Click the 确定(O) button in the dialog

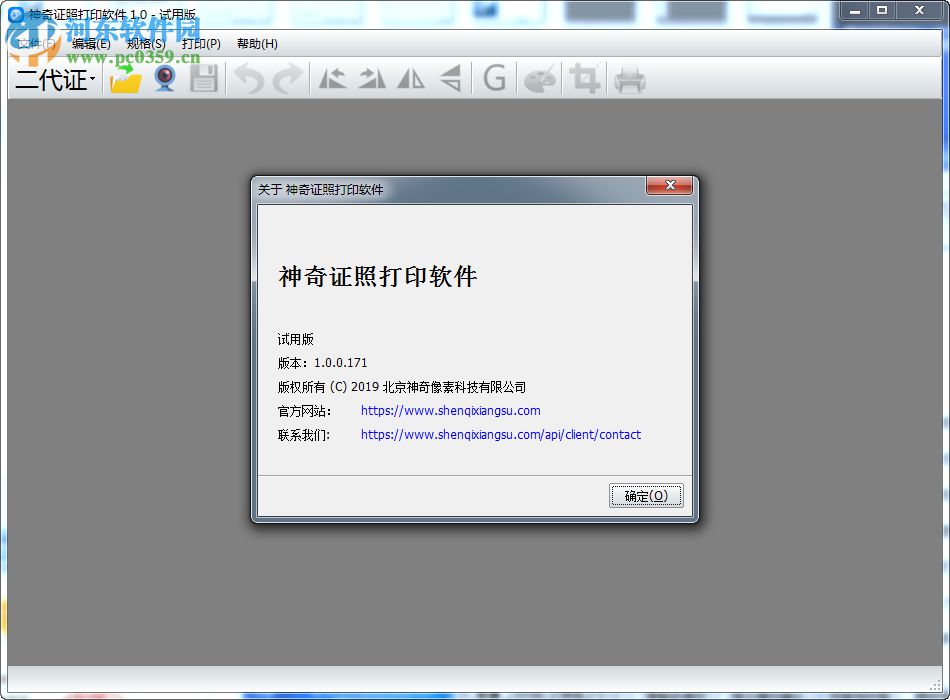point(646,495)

::::

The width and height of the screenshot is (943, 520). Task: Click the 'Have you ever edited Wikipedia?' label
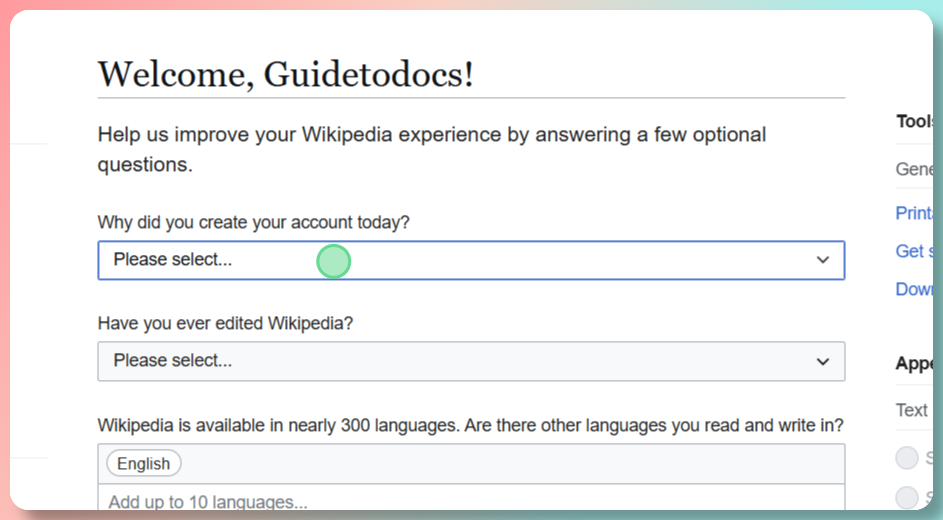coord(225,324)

::::

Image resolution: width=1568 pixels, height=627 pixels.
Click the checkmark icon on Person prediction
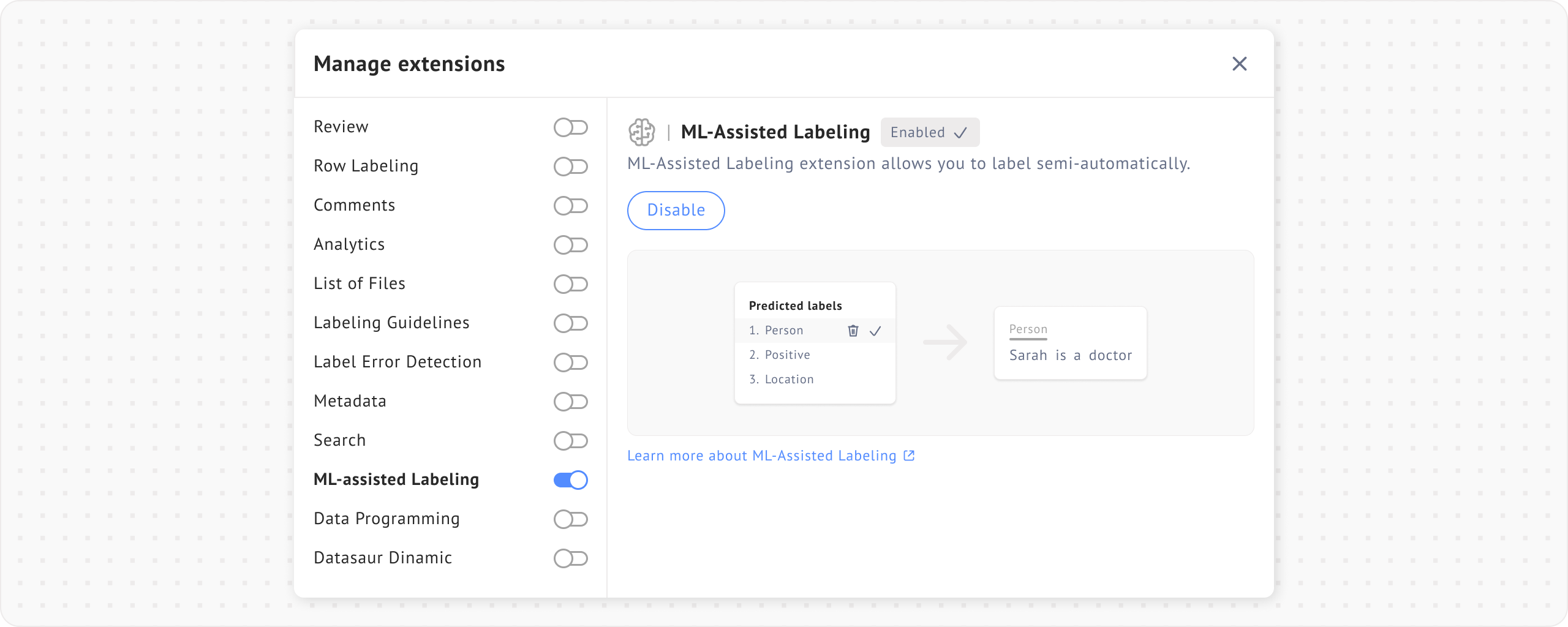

::::

● **Aim of the exercise**:
Reproduce exactly the lines of the records above from the one with "Image resolution: width=1568" to the one with "Click the checkmark icon on Person prediction", both included, and leave out everything else.

● **Answer area**:
Image resolution: width=1568 pixels, height=627 pixels.
Click the checkmark icon on Person prediction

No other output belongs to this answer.